Hierdoor wordt een illusie van communicatie in stand gehouden, gebruik makend van religieuze woorden met hun connotaties.
Zoals Picasso die met de, tot het uiterste doorgevoerde abstractie de communicatie blokkeerde.(p.36)

De laatste paar hoofdstukken zijn gewijd aan gesprekken met ongelovigen. Dat is wel interessant want in onze kerk zijn we ook bezig met de apologetiek. Schaeffer pleit ervoor om de ongelovigen te confronteren met zijn/haar innerlijke tegenstrijdigheden die hij/zij onvermijdelijk heeft en de consequenties daarvan en hem/haar daarna te wijzen op het christendom.
Ja hallo, denk ik dan, ik ben zelf een vat vol tegenstrijdigheden. Dat wordt pingpongen.
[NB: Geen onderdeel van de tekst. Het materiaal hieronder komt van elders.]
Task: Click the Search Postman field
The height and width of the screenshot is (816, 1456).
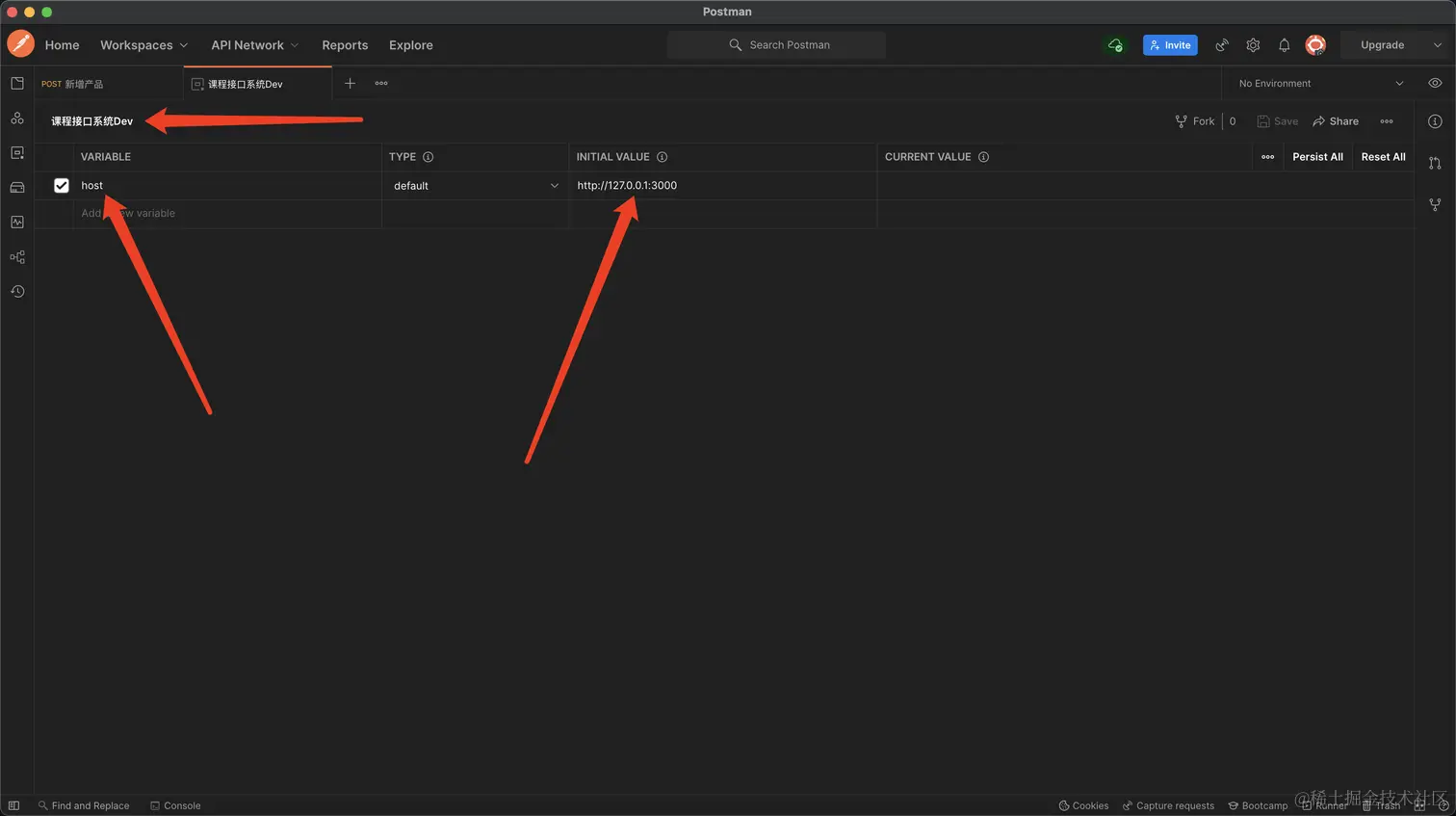Action: tap(789, 45)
Schaeffer heeft zeker nooit gediscussieerd op een atheïstenforum.

Toch nog iets opmerkelijks op p.161 waar een student de opmerking maakt: ‘Als we u goed begrijpen zegt u dat er aan evangelisatie een beschouwing over de waarheid en de kaders, waarin we denken en spreken, moet voorafgaan’.
Dezelfde vraag stelde ik kort geleden onze dominee: ‘Doen wij niet iets verkeerd?
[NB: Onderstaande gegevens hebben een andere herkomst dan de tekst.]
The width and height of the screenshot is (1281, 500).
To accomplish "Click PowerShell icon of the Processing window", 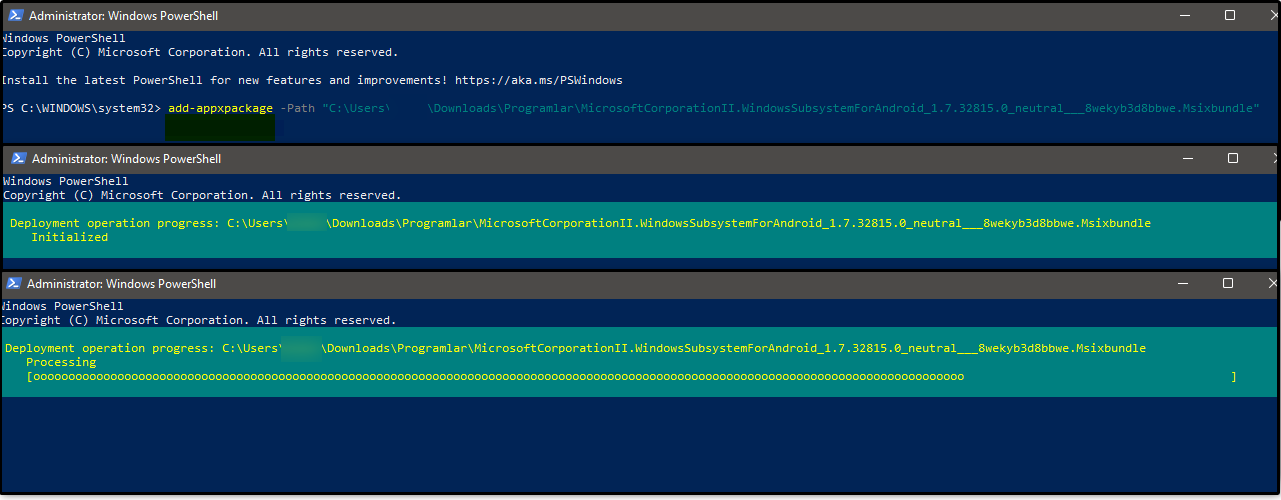I will [x=13, y=284].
Ik hoor/lees in de artikelen over ‘missionaire kerk zijn’ nooit iets over apologetiek.’
Schaeffer denkt inderdaad dat voorafgaand aan het christen worden, diegene een juist begrip moet hebben van de objectieve waarheid.
In onze tijd is dat toch lastig wanneer evangelische groeperingen oproepen om je hart aan Jezus te geven, halleluja, amen en iedereen zijn /haar eigen waarheid heeft en daarin gerespecteerd wil worden.
45 jaar na dato al vind ik hem hier en daar te simplistisch. Zoals hij bijvoorbeeld de evolutietheorie benadert. (p. 103) Maar dat is ook een onderwerp wat vooral de laatste jaren een ontwikkeling heeft doorgemaakt.
Er staan veel leerzame dingen in.
Juist ook door de lijnen die hij weet te trekken.